Luis Castro was born in Caracas, Venezuela, on the 5th of April 1973.

Career
...

==Television==
Luis created and produced a roundtable current affair TV series called Guayoyo, filmed in 12 countries in Latin America. and broadcast on the Iranian network HISPANTV.

He developed a docu-reality for the British network GinxTV focusing this time on eSports personalities. The series is called IRL had two seasons running on GinxTV.In 2014 he developed a docu-reality TV format called "Fuera del Area" that focuses on the real lives inside football, while expanding the same concept to the adult movie industry with a series called “Not so Private” hosted by the famous adult stars couple Jasmine Jae and Ryan Ryder.

Since 2017 he is the host and producer of the Latin-American affairs round table programmes “Cartas sobre la Mesa” broadcasting on RT en Español in which Luis debates with prominent politicians, academics and experts.

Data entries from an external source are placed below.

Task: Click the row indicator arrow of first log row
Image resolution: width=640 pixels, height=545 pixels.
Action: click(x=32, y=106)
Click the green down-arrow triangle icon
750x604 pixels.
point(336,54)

Luis is also an Interviewer for RT en español in which he had the chance to talk to important personalities like former president of Panama Ricardo Martinelli, salsa legend Oscar D’ Leon, Dominican legend singer Johnny Ventura, as well as other celebrities.
==Filmography==

| Title | Credit | Year |
|---|---|---|
| Occupy Wall Street | Producer | 2012 |
| Alabama HB56: La ilegal ley contra la inmigración ilegal | Producer | 2012 |
| Chile: Construyendo Sueños | Post-Production | 2013 |
| El arte islámico en Francia | Producer | 2013 |
| Islamofobia en Francia | Producer | 2013 |
| Mezquitas improvisadas en España | Producer | 2013 |
| Jornaleros en EE.UU. | Producer | 2013 |
| Los 5 de Cuba contra el Terrorismo | Producer | 2013 |
| Tráfico Humano y Esclavitud Moderna en EEUU | Producer | 2013 |
| La Salud Dental latina en California | Producer | 2013 |
| Muslims, Victims of Espionage in the USA | Director | 2013 |
| Asotrecol | Producer | 2013 |
| Chávez | Director | 2013 |
| Conchita contra la Guerra | Producer | 2014 |
| La Fotografía no es un Crimen | Producer | 2014 |
| La Ley que Justifica el Homicidio | Producer | 2014 |
| Hawaii The Stolen Paradise | Director | 2014 |
| Cartas sobre la Mesa | Director | 2015 |
| 47Soul | Director | 2015 |
| Ngabe Struggle | Producer | 2015 |
| Ecuador the Poisoned rainforest | Producer | 2015 |
| Frack off, Power to the people | Producer | 2015 |
| Plan Andinia | Director | 2015 |
| The Great Game Expedition | Producer | 2016 |
| IRL (tv show) | Director and Producer | 2016 |
| Not So Private | Director and Producer | 2016 |
| Fuera del Area | Director and Producer | 2016 |

==Awards==
As a Documentary Director Luis Castro was awarded an "Honorable Mention of the Jury" at the 2013 Havana Film Festival for his film Chávez, a biography film on the life and death of the Venezuelan leader Hugo Chávez.